▸ WORK TO COMPLETE
Copy each of the following records word for word.

════════════════

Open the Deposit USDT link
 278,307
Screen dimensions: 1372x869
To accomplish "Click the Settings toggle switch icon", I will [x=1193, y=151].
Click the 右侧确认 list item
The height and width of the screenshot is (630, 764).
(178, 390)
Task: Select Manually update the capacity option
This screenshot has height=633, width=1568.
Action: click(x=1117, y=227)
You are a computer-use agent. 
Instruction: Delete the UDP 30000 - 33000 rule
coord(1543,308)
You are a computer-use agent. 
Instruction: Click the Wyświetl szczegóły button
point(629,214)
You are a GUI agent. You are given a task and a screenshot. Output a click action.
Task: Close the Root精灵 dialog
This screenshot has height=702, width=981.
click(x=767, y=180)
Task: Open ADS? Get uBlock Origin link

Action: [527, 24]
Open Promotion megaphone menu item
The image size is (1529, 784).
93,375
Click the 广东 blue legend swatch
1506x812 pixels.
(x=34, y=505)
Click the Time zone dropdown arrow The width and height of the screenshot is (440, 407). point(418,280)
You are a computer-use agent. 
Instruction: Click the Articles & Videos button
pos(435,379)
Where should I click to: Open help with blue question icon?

════════════════

▸ SOLUTION
Open the Deposit USDT link
 278,307
Screen dimensions: 1372x869
To accomplish "Click the Settings toggle switch icon", I will [x=1193, y=151].
Click the 右侧确认 list item
The height and width of the screenshot is (630, 764).
(178, 390)
Task: Select Manually update the capacity option
This screenshot has height=633, width=1568.
Action: click(x=1117, y=227)
You are a computer-use agent. 
Instruction: Delete the UDP 30000 - 33000 rule
coord(1543,308)
You are a computer-use agent. 
Instruction: Click the Wyświetl szczegóły button
point(629,214)
You are a GUI agent. You are given a task and a screenshot. Output a click action.
Task: Close the Root精灵 dialog
This screenshot has height=702, width=981.
click(x=767, y=180)
Task: Open ADS? Get uBlock Origin link

Action: [527, 24]
Open Promotion megaphone menu item
The image size is (1529, 784).
93,375
Click the 广东 blue legend swatch
1506x812 pixels.
(x=34, y=505)
Click the Time zone dropdown arrow The width and height of the screenshot is (440, 407). point(418,280)
You are a computer-use agent. 
Instruction: Click the Articles & Videos button
pos(435,379)
Where should I click to: Open help with blue question icon?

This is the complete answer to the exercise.